The effectiveness of the risk management system, accounting-related internal control system and internal audit were also discussed in detail, as were matters related to compliance. In the meeting on 27 February 2018, the Chief Compliance Officer gave a report and answered the Audit Committee’s questions. The Head of Group Internal Audit did the same in the meeting on 30 July 2018.
The Audit Committee held four meetings in 2018, all of which were attended by all the committee’s members, the Board of Management and the external auditors.
The Arbitration Committee set up pursuant to section 27 (3) of the German Codetermination Act (MitbestG) is responsible for the activities described in section 31 (3) of the Act. It did not need to be convened during the year under review.
The Nominations Committee is tasked with proposing to the Supervisory Board suitable candidates as shareholder representatives on the Supervisory Board. The Nominations Committee met twice in 2018. Discussions at these meetings focused on the Supervisory Board election that was held in 2018.
The entire Supervisory Board was informed of the outcome of all discussions in the committees and gave its approval to the recommendations for board resolutions submitted by the committees.

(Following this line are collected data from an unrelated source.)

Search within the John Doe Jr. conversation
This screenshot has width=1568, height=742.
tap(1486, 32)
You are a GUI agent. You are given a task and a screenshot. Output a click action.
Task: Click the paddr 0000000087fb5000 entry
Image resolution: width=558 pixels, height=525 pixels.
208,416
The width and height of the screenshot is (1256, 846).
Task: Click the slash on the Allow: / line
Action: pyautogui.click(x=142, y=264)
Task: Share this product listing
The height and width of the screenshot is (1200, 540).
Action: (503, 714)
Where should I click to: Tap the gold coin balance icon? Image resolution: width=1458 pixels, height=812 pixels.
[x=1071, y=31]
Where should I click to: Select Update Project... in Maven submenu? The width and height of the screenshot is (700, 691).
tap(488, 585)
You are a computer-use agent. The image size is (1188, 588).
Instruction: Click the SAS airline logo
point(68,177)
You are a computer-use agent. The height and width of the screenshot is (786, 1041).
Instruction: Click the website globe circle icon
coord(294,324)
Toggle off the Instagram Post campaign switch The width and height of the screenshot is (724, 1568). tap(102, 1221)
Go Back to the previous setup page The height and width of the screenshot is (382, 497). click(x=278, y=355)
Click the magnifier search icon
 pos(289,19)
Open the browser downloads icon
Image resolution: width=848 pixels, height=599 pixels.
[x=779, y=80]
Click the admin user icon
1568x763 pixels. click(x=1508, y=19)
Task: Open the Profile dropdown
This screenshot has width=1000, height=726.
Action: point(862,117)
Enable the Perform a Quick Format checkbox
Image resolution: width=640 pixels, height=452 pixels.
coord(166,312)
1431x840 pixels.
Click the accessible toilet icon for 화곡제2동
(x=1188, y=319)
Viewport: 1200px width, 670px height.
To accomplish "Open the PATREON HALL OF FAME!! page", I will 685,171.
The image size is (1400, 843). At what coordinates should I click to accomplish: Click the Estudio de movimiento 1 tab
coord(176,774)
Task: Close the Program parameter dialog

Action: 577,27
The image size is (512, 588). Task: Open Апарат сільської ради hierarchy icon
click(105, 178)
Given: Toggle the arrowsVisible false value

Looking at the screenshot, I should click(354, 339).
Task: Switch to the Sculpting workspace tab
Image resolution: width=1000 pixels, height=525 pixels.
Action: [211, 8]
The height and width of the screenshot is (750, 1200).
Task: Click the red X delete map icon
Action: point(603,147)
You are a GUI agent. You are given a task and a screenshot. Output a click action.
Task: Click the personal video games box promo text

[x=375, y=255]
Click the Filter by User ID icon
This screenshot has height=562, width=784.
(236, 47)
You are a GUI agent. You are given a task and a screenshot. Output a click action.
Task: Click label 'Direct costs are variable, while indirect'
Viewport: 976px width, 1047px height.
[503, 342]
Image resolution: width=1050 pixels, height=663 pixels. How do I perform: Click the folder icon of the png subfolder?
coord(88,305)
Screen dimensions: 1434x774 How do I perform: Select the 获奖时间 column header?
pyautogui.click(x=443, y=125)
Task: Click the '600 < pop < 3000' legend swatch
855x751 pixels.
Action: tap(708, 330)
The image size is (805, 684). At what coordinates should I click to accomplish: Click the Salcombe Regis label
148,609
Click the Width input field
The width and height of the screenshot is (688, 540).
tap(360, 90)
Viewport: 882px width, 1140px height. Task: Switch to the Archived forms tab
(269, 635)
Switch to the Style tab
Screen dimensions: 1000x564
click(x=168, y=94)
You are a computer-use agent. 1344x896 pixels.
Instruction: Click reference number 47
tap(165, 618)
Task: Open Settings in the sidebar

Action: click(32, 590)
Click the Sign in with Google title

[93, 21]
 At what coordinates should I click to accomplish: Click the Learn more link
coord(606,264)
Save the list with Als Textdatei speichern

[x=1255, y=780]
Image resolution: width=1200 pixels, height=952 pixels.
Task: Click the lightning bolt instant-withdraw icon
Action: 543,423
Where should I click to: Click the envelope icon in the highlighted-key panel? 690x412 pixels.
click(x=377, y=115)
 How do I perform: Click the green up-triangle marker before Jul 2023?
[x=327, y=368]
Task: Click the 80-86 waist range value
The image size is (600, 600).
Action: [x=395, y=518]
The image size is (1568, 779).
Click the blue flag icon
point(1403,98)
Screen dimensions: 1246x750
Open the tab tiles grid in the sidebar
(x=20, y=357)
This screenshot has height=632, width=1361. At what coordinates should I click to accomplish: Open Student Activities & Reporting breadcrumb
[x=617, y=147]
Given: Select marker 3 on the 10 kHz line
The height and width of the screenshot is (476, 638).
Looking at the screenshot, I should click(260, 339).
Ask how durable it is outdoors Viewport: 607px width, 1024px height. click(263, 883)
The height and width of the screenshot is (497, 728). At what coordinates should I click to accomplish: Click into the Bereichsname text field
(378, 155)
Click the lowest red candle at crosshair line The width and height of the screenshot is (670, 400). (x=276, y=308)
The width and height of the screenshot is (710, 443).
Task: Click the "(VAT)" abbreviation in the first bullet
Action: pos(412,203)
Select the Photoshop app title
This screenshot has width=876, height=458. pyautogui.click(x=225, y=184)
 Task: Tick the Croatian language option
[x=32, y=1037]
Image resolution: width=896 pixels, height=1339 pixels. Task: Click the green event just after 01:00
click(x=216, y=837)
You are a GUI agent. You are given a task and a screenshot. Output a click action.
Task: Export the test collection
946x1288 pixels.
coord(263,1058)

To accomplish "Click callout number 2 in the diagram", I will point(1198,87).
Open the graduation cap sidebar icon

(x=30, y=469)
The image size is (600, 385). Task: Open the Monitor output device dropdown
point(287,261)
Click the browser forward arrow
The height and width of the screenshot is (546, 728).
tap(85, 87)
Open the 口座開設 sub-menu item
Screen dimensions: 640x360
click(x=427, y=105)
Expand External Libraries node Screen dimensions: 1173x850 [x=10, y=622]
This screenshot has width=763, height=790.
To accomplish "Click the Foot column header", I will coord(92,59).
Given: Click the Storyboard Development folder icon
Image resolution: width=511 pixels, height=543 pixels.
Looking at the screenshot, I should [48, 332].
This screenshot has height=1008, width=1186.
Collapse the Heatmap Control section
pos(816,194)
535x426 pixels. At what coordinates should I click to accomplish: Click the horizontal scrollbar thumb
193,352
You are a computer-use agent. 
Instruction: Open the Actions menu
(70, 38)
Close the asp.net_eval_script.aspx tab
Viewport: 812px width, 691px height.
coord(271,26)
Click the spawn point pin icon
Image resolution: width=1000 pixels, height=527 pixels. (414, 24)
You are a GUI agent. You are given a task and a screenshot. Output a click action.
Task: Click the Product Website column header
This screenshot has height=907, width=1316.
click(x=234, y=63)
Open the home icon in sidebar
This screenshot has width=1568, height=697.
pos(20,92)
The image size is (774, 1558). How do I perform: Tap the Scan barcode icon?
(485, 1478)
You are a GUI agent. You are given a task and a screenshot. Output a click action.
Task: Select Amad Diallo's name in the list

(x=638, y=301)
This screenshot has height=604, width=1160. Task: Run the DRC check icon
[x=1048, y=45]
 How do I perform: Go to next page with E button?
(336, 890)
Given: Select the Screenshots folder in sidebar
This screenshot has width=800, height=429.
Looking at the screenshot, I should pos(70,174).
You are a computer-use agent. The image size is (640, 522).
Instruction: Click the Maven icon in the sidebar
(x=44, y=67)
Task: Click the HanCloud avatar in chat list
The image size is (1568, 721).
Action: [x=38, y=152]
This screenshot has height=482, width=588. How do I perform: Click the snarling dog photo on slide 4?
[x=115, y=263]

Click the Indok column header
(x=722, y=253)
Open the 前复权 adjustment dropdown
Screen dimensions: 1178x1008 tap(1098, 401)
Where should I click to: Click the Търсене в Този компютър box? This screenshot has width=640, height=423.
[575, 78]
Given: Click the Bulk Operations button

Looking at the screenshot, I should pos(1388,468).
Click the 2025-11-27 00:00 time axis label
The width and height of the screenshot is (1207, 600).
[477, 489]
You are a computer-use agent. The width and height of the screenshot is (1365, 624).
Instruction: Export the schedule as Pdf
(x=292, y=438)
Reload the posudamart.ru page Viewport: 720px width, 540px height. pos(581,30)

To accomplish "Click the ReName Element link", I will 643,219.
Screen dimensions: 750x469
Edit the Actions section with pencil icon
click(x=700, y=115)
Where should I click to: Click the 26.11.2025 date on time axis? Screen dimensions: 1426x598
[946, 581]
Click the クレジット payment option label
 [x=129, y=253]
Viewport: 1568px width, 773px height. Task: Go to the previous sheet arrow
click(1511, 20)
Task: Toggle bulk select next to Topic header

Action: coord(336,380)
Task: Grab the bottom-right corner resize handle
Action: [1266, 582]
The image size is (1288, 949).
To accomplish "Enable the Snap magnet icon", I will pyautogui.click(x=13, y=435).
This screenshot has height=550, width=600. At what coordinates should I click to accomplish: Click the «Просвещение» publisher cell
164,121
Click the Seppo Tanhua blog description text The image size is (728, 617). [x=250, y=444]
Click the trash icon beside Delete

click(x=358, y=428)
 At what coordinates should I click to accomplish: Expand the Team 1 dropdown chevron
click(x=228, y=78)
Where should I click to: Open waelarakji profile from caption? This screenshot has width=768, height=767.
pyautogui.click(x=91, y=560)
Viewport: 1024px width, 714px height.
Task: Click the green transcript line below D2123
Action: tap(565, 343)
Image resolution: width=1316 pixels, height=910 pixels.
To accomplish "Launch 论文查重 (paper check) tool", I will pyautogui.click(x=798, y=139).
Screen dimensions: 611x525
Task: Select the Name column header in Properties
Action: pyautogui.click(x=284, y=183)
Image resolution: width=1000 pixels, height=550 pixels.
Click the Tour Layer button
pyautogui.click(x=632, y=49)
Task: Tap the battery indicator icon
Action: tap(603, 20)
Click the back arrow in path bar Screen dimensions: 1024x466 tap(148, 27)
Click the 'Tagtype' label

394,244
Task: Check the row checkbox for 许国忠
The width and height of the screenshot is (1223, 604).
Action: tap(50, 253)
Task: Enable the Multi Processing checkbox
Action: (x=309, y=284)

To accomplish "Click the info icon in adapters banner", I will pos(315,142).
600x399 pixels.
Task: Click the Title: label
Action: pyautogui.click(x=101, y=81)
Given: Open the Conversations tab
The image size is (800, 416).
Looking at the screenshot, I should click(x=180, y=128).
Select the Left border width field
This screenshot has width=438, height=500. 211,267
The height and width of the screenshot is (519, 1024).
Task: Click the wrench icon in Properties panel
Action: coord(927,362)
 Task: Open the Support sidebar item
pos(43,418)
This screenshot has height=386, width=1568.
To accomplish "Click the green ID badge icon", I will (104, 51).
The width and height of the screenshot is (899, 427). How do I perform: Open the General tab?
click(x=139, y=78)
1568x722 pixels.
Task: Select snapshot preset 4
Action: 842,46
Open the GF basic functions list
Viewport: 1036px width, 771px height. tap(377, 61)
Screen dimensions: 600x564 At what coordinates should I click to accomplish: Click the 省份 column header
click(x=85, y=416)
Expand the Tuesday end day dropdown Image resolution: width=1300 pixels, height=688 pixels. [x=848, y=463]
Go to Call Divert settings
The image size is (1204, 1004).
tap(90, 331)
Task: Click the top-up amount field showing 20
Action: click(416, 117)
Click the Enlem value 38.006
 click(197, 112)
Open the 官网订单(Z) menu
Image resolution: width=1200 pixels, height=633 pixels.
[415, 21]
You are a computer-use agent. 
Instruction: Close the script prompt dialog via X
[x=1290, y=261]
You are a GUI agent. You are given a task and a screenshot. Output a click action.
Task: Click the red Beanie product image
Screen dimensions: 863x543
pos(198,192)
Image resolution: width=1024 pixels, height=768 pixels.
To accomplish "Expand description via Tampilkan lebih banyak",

In 2018, the following changes were made to the composition of the Supervisory Board’s committees after they were reformed subsequent to the Supervisory Board election. In its meeting on 13 December 2018, the Supervisory Board elected Dr Bohr to the Human Resources Committee, Arbitration Committee and Audit Committee with effect from 1 January 2019. He succeeded Mr Härter in each case. As chairman of the Supervisory Board, Dr Bohr automatically became chairman of the Nominations Committee with effect from 1 January 2019 in accordance with section 7 (3) a) sentence 2 of the Supervisory Board’s rules of procedure, which meant that no separate election needed to take place. Dr Bohr has therefore been chairman of the Nominations Committee, Human Resources Committee and Arbitration Committee, as well as a member of the Audit Committee, since 1 January 2019.
Details of all members of the Supervisory Board and its committees, as well as other directorships held by its members, are shown separately.